Wednesday, 2 August 2017

Easy alternative to GARL

Discussing the Glasgow Airport Rail Link on Facebook recently, someone suggested that the route of the old Paisley and Renfrew Railway could be used. (https://www.railscot.co.uk/Paisley_and_Renfrew_Railway/index.php) This would be far easier to build than the original design incorporating an expensive viaduct over the M8. A smaller bridge over the white cart water would be needed and possible relocation of the sewage farm and/or some of the buildings on the airport side of the river (depending on how the line was routed). The disadvantage of this route would be the lack of interchange at Paisley Gilmour Street (passengers from Ayrshire and the west would have to change at Hillington West).
www.railscot.co.uk
Paisley and Renfrew Railway This line is closed.
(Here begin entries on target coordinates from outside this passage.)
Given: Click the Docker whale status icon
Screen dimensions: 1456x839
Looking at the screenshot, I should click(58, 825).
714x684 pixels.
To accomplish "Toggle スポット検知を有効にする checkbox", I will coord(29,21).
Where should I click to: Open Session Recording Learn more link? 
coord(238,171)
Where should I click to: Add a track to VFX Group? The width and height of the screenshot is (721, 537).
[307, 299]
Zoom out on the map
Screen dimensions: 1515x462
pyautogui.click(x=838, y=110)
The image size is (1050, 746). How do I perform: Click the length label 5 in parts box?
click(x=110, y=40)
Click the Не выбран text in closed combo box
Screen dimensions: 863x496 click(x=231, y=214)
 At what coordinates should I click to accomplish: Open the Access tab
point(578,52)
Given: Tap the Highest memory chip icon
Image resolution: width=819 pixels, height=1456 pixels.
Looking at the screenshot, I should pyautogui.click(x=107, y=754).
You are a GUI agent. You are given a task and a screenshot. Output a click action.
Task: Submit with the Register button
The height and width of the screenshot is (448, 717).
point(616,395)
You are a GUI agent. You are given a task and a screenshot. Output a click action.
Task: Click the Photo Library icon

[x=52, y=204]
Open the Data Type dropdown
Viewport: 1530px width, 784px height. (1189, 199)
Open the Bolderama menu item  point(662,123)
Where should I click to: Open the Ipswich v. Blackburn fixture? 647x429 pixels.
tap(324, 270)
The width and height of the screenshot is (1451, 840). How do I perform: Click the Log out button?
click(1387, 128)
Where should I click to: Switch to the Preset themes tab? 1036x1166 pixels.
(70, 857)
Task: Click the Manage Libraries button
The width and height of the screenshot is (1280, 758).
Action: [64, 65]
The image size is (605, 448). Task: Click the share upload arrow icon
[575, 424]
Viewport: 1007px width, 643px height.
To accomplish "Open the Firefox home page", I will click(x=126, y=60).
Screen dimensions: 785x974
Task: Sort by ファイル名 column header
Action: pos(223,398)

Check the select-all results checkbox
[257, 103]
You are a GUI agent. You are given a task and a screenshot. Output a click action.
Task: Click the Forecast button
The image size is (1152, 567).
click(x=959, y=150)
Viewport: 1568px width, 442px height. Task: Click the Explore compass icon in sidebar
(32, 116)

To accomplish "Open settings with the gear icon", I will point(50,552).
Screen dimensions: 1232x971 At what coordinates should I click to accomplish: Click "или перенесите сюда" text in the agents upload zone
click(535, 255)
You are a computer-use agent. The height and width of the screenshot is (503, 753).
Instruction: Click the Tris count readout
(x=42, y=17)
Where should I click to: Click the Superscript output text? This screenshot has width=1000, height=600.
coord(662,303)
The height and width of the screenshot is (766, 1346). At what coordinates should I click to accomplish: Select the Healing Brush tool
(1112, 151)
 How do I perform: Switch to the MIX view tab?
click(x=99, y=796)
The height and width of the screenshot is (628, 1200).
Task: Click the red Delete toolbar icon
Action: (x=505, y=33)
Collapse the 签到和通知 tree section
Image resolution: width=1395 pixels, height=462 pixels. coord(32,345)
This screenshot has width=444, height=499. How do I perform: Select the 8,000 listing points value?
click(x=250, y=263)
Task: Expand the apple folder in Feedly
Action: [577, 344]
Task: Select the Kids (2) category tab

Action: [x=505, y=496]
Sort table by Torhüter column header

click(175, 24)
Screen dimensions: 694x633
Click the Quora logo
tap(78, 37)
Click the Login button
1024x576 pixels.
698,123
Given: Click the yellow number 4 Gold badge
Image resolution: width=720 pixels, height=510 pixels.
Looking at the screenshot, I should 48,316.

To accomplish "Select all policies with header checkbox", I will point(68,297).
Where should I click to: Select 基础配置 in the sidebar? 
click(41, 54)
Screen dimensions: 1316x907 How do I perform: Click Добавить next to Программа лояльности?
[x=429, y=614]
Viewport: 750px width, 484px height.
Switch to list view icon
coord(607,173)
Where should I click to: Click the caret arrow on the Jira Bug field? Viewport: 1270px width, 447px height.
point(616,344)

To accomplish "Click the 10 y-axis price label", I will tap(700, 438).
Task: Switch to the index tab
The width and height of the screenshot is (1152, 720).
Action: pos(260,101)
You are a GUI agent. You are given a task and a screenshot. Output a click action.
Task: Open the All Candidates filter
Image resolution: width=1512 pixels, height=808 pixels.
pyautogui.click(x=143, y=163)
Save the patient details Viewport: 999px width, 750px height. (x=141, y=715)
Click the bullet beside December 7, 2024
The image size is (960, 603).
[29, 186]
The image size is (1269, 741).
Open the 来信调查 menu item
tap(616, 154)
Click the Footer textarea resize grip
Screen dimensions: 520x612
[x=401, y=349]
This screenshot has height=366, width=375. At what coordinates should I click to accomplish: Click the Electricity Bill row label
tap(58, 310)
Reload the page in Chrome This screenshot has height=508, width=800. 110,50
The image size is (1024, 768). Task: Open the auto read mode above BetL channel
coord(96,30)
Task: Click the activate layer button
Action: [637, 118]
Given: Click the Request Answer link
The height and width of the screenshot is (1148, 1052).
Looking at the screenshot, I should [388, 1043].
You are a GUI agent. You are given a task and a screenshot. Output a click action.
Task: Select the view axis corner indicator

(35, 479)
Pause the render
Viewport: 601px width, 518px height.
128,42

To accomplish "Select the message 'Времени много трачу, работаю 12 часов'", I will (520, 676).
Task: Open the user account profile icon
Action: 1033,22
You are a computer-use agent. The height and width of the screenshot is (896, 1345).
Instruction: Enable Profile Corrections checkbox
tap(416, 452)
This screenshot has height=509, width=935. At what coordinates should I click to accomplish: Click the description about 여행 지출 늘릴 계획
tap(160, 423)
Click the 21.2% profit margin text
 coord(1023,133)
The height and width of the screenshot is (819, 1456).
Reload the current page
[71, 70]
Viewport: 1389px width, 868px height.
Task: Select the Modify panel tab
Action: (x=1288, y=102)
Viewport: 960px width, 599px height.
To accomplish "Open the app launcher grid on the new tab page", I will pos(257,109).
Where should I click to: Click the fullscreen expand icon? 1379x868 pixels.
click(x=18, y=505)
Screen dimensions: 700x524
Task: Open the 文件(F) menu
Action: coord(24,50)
Some of its course is now a footpath and some is a roadway through the Babcocks works.

I was then informed that this route was put forward, only to be rejected by the council (was the lack of interchange at Gilmour Street the reason?)
How open are the council, government and airport to using this route for a heavy rail line? Could this be pushed as an alternative to the proposed "tram-trains"?